If I could venture a guess (and it is ONLY a guess), the Pitta in me is really fighting with the new Vata Season.

What indicated my dosha’s irreverent revolt? Well, prepare yourself.

Remember pets, Doshas are most definitely tied in to our “movements.” If you’re Vata, ne’er may you make a doody. Pitta? You’ll have nice solid BMs. Should you fit into the characterizations of a Kapha, it seems likely that you might find yourself visiting the bowl  frequently and finding your performance a little less than solid.

I won’t get into details, but my intestines are showing a bit of imbalance. I’ve been really trying to keep up with the Ayurvedic diet but life tends to get in the way. On the weekends, I need to have a glass of wine as damage control and my eating  schedule is even less predictable than during the week.

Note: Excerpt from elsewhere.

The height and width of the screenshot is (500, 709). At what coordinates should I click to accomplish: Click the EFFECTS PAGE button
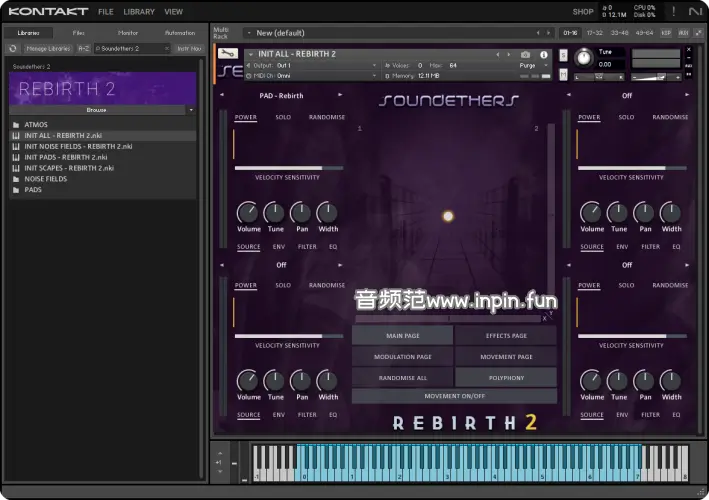click(505, 336)
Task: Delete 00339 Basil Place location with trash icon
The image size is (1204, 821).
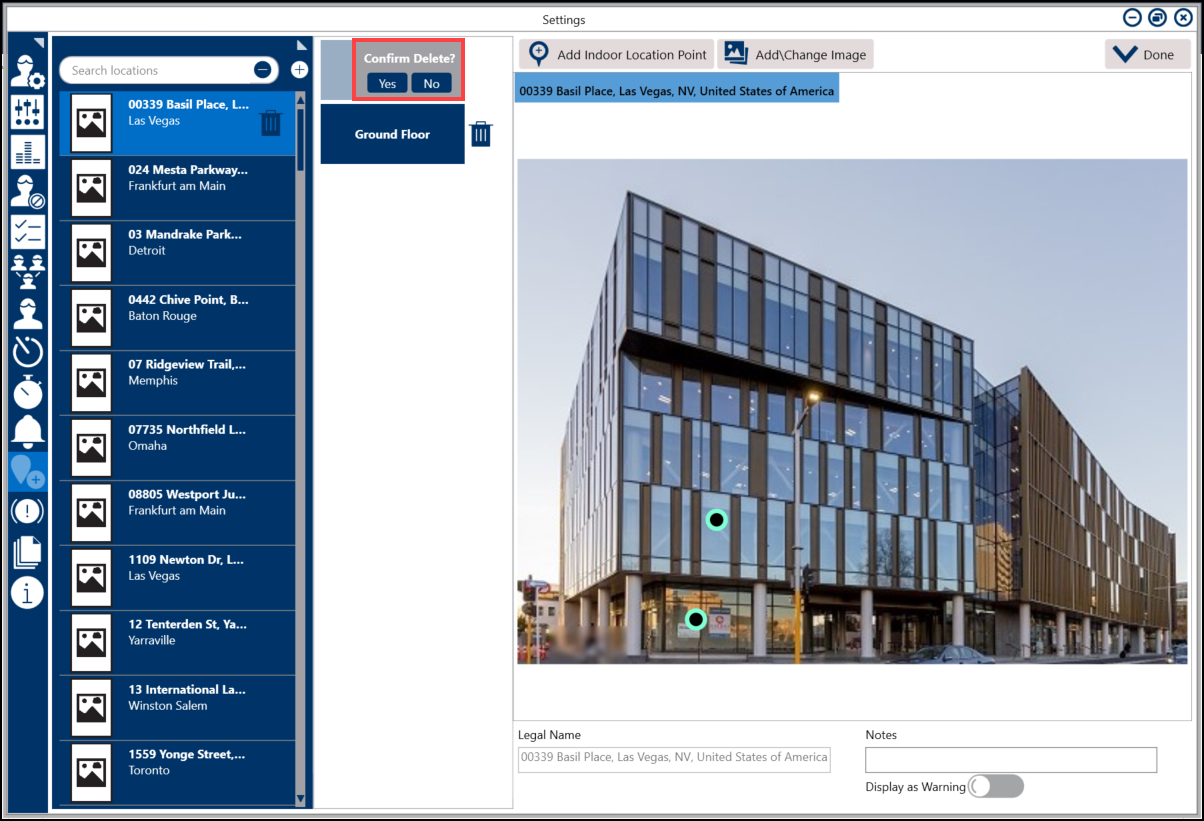Action: [x=271, y=122]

I’m definitely unsure of where sweet potato gnocchi drowning in browned sage butter fall, with the exception of happily in my stomach.

I can’t avoid sharing, I suppose, that I am fearing a turn to Kapha. According to Ayurvedic practices, while you may be one Dosha or a mix of a few, you need to balance which ever little sucker is getting out of line. So, it would make sense that I chuck the chia and start putting cayenne on EVERYTHING. Sweet. I can eat Thai again, and Mexican.

Looking for other ways to balance in this new Vata season? Well, you guessed it. Strip down to your skivvies and get wet! Naked is of course optional, but for Autumn, swimming comes highly recommended. If you need to get blasted to get naked, then you better keep your birthday suit to yourself, because booze is on a ban for the season  (you’ll be nice and pure for the real drinking season-holiday gatherings with colleagues, and/or family). I’m guessing our miniscule readership is mid-atlantic based, so I hope that you’re swimming indoors in a heated pool or in a wet suit.

If swimming’s not your thing, try basking in the moonlight.  If the moonlight’s not doing it for you and/or you are a werewolf, at least make sure you’re doing your laundry — and wearing light clean clothing. Do not stink. It is against the rules. Oh, and while we’re on violations: direct sunlight, sleeping all day and walking in dew are not allowed. Ah, not only does dew threaten the integrity of your new fall fashioned suede stilettos, but also your well being.

Damn, this Ayurvedic stuff is demanding.